Handmaids Tale Focus On Women
Elisabeth Moss as Offred in "The Handmaid's Tale." Photo: George Kraychyk/Hulu

“The Handmaid’s Tale” had a very strong start. The pilot of the Hulu series, starring Elisabeth Moss as Offred, immediately immersed its audience into the patriarchal and authoritarian regime of Gilead. We started from Offred’s perspective, with exclusive access to her daily, internal struggle narrated with her own sly, clever commentary. But after this week’s episode — which focused on Luke, Offred-née-June’s husband — it seems that the “The Handmaid’s Tale” is stronger when its story focuses on the women of Gilead.

 

At the end of last week’s episode, Offred discovered that her husband was still alive. This week, we were taken from the comfort of Offred’s perspective and instead given over to Luke’s.

 

It makes sense plotwise — Luke's journey shows what really happened when he was separated from June and their daughter, Hannah. With a gunshot wound, but still alive, he meets a crew of misfits and escapes to New America, a refugee camp in Canada.

 

Luke, as a character, is fine. Somehow, he manages to pull off Harry Potter-style glasses like nobody before him, except for Harry Potter. But despite O-T Fagbenle’s stirring, approachable performance, his perspective isn't particularly moving.

 

There’s no denying that his role in Offred’s story is important. But it’s just that — “The Handmaid’s Tale” is Offred’s story. It’s the story of women grappling with a new reality, and what that reality means. And though Nick and Luke and the pristine letters from The Commander’s Scrabble board contribute to Offred's story, the series does better when it explores the perspectives of the women who suffer at the hands of Gilead’s laws.

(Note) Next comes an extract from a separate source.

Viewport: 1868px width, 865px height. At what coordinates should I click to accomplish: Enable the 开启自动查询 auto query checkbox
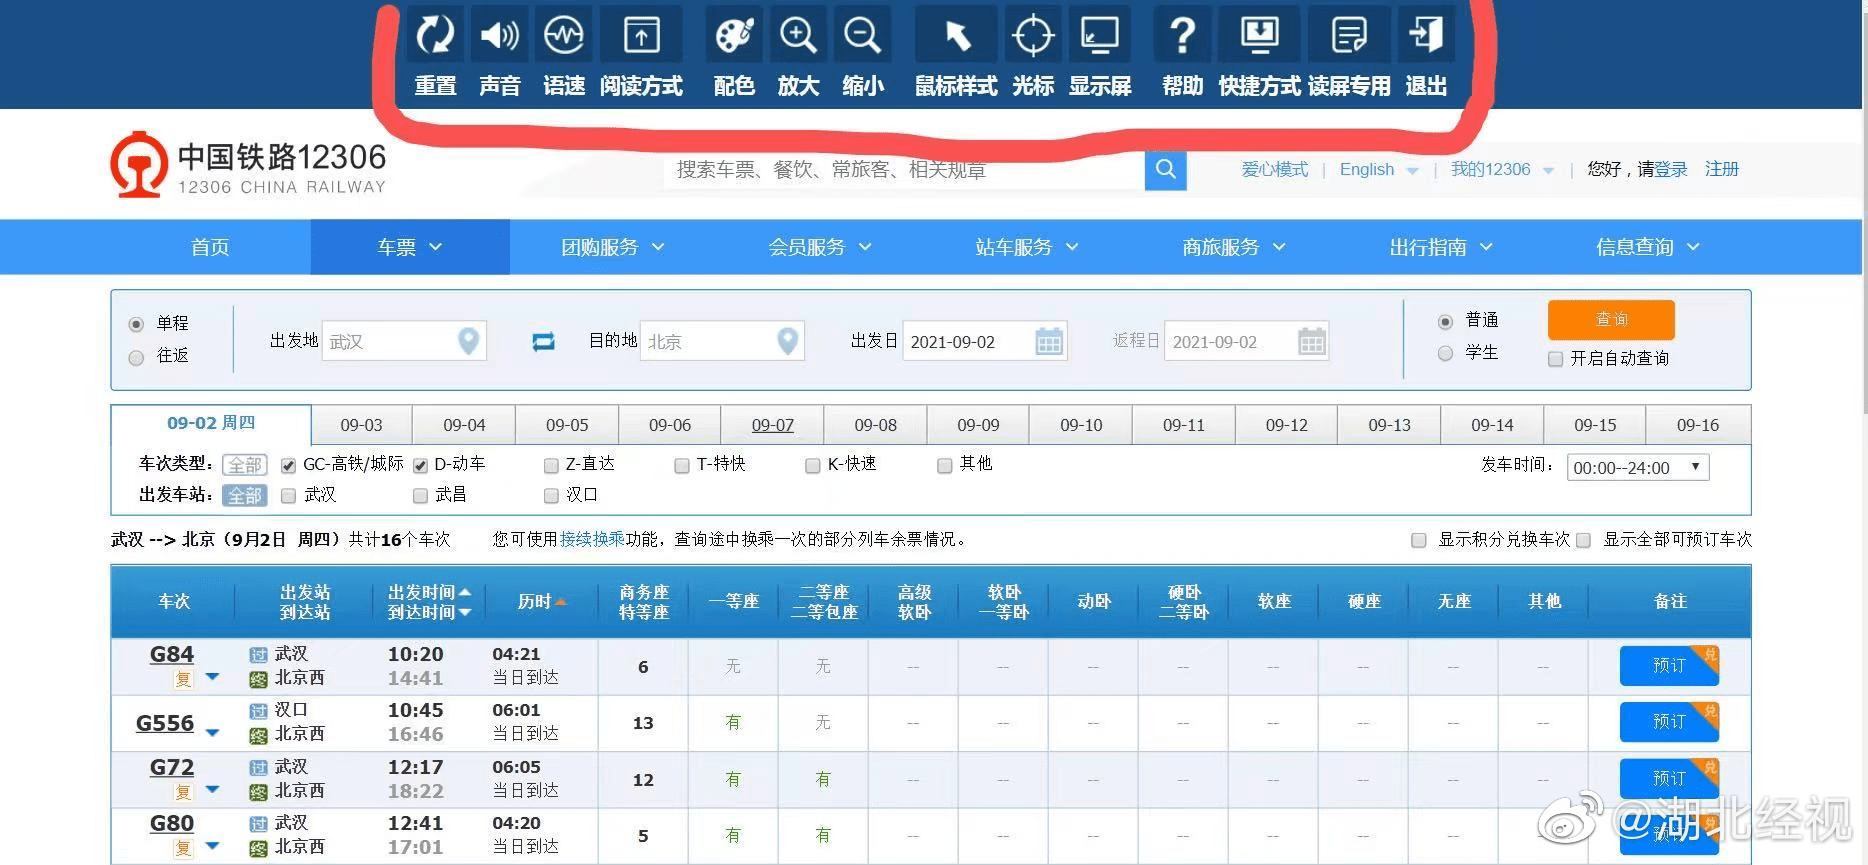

Even Serena Joy's outlook in the sixth episode was not without its merits. Again, it was about a woman parsing her way through a new way of life — but from the perspective of someone who was complicit in the creation of this society. Someone who participates in the daily violent misogyny of the new world. But somehow, the last few episodes have started to veer away from the casual horror of these women’s lives. Lately, the series seems to be making the point that Gilead is not so great for the men, either.

In its best form, the Hulu series is a mirror for how powerless women can be in the real world. Even when the very concept of fertility and creating life weighs heavily on women's shoulders, the women of Gilead are still raped, abused and otherwise treated poorly. So why should the audience care about the men, when they have been utterly complicit in the enslavement of women?

This ought to be a show that’s about women and empowerment. A show about overcoming a system that is terrifying in that it’s not that intangible. And while it's important to explore the world of “The Handmaid’s Tale,” beyond Offred, it sometimes seems as if the show has forgotten about the long-suffering women — the handmaids, the so-called "gender traitors" and Moira, wherever she is. The strength of the series, then, despite Nick or Luke's good looks, is its profound focus on the perspective of its women.